Nella galleria degli orrori non manca il provolone argentino e il Gorgonzola Crumble, il Parmesan Cheese e la Mozzarella, tutti fatti in America fino ai Chapagetti coreani. “Il falso Made in Italy – spiega Fabrizio Filippi, presidente Coldiretti Toscana – danneggia le imprese agricole, la nostra economia, l’immagine della Toscana e dell’Italia nel mondo ed impedisce la creazione di migliaia di nuovi posti di lavoro lungo tutta la filiera. Oltre due prodotti agroalimentari tricolori su tre venduti all’estero non hanno alcun legame produttivo e occupazionale con il nostro Paese.

 

L’Italian Sounding è una piaga che dilaga sempre di più in un mercato sconfinato come quello dell’e-commerce. Ci troviamo al cospetto di vere e proprie truffe. I falsi valgono almeno il doppio del totale delle esportazioni di tutto il nostro agroalimentare. E’ una cifra mostruosa che non ricade però sulle nostre imprese ma che, al contrario, le penalizza. La fuori ci sono milioni di consumatori convinti di acquistare prodotti toscani ed italiani ma che vengono ingannati con etichette, immagini o scritte che richiamano il nostro paese. In tanti ci cascano e guarda caso i principali marchi contraffatti sono quelli con il più alto valore alla produzione”.
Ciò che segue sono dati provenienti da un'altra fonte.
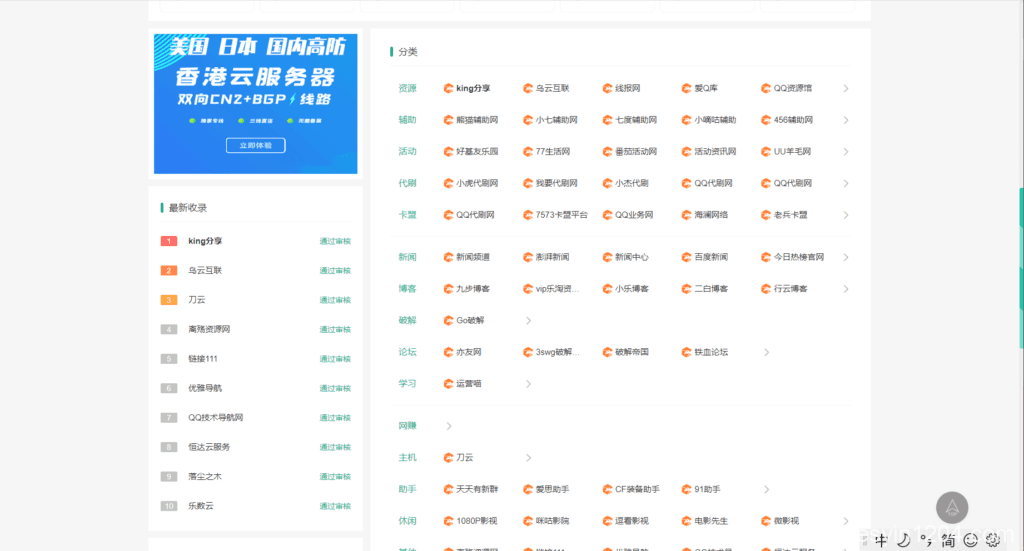Click the icon beside 百度新闻
1024x551 pixels.
687,257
Tra i maggiori taroccatori del Made in Italy ci sono paradossalmente i paesi ricchi, a partire proprio dagli Stati Uniti dove si stima che il valore dell’italiano sounding abbia raggiunto i 40 miliardi di euro: “Basti pensare che il 90% dei formaggi di tipo italiano in Usa – sottolinea Coldiretti  Toscana – sono in realtà realizzati in Wisconsin, California e New York o in Canada. Ma l’industria del falso dilaga anche in Russia – rileva Coldiretti Toscana – per effetto delle sanzioni per l’occupazione dell’Ucraina che hanno portato Putin a decidere l’embargo sui prodotti agroalimentari occidentali e a potenziare l’industria alimentare locale con la produzione di cibi tarocchi che hanno preso il posto sugli scaffali delle specialità italiane originali”.

 

Un fenomeno, quello dell’italian sounding, che ha trovato nel web e nell’e-commerce un nuovo sconfinato canale commerciale. Sono 428 casi di inserzioni irregolari sul web di prodotti toscani a denominazione di origine sventati dall’Ispettorato Centrale Repressioni Frodi del Ministero dell’Agricoltura, della Sovranità Alimementare e delle Foreste in sei anni: 230 solo tra il 2020 e il 2021. I prodotti oggetto di tentativi di truffa sono l’olio Toscano Igp con 137 inserzioni, il Pecorino Toscano con 30, i Cantuccini Toscani con 29, il Prosciutto Toscano con 13 e la Finocchiona sempre con 13 casi. “Il testo unico della riforma del sistema delle indicazioni di origine contemplerà, tra le azioni, anche quella di contrasto anche all’agropirateria web a tutela delle produzioni di qualità.

L’export agroalimentare ha raggiunto 60 miliardi, ma per Prandini bisogna “aggredire” quei 120 miliardi di italian sounding che devono essere riportati al vero made in Italy, – spiega ancora Filippi – l’azione dell’Ispettorato centrale per le repressioni frodi, che ringraziamo per lo straordinario lavoro che stanno portano avanti, è decisiva per bloccare la vendita online di prodotti che non sono nemmeno parenti alla lontana del nostro Made in Tuscany. La pretesa di chiamare con lo stesso nome prodotti profondamente diversi è inaccettabile e rappresenta un inganno per i consumatori ed una concorrenza sleale nei confronti degli imprenditori. Non dobbiamo e possiamo abbassare la guardia di fronte ai tentativi di contraffazioni e imitazioni del nostro paniere”.